She is, at heart, a comic novelist, and while she writes across wildly different genres, a sense of the absurd is common to all her work, and the way she sees the world. In 2018, she won the Andrew Carnegie Medal for her next book, Manhattan Beach. In 2011, she won both a Pulitzer prize and a National Book Critics Circle award for her fourth novel, A Visit from the Goon Squad, a freewheeling meditation on time and music which followed a collection of dropouts and survivors loosely orbiting ageing punk rocker turned record producer Bennie Salazar and his assistant Sasha. Her novels, short stories and journalism are heavily decorated. I think we underestimate the degree to which the change we experience is what it’s always been like for human beings.”įor Egan, finding patterns in those changes is part of a life’s work, and she has become one of the preeminent American writers of the last 30 years. And yet, 20 or 30 years later, there were cars. She is obsessed, for example, with the 1870s, “an amazing decade, because, except for the telegraph, almost none of the inventions we take for granted now – electricity, say – existed yet. She is highly attuned to the falsifying effects of nostalgia, complacency, solipsism and ignorance of history, and to the delusions of uniqueness that dog every age.

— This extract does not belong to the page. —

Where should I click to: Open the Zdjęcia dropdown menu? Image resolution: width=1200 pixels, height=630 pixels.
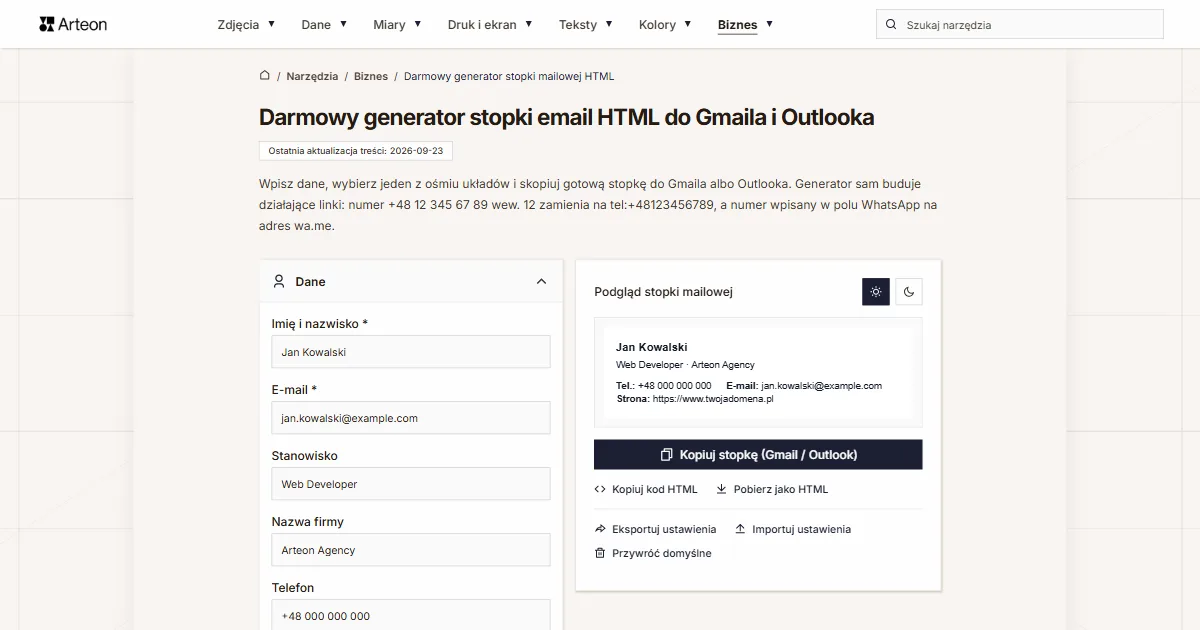[x=246, y=24]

It’s the condition in which most of us live – after a while, we stop seeing our surroundings – and one against which Egan’s skill as a novelist is set. There are moments when I think: is that happening now?” “What really made it gloomy – and I’m very conscious of this – was that the family who’d lived here, the child had grown up, the parents had gotten old, and I think they’d stopped seeing it. Remembering how it was fills the 59-year-old novelist with a peculiar and very specific dread.
#Mj human nature this is it full
“There were holes in the floor and the walls were drab,” says Egan, sitting in the kitchen of what is now a beautifully renovated property, full of lovely art and restored period details. The owners were an elderly couple, and the place was distressed. W hen Jennifer Egan bought her house in Brooklyn 20 years ago, it had been on the market for eight months.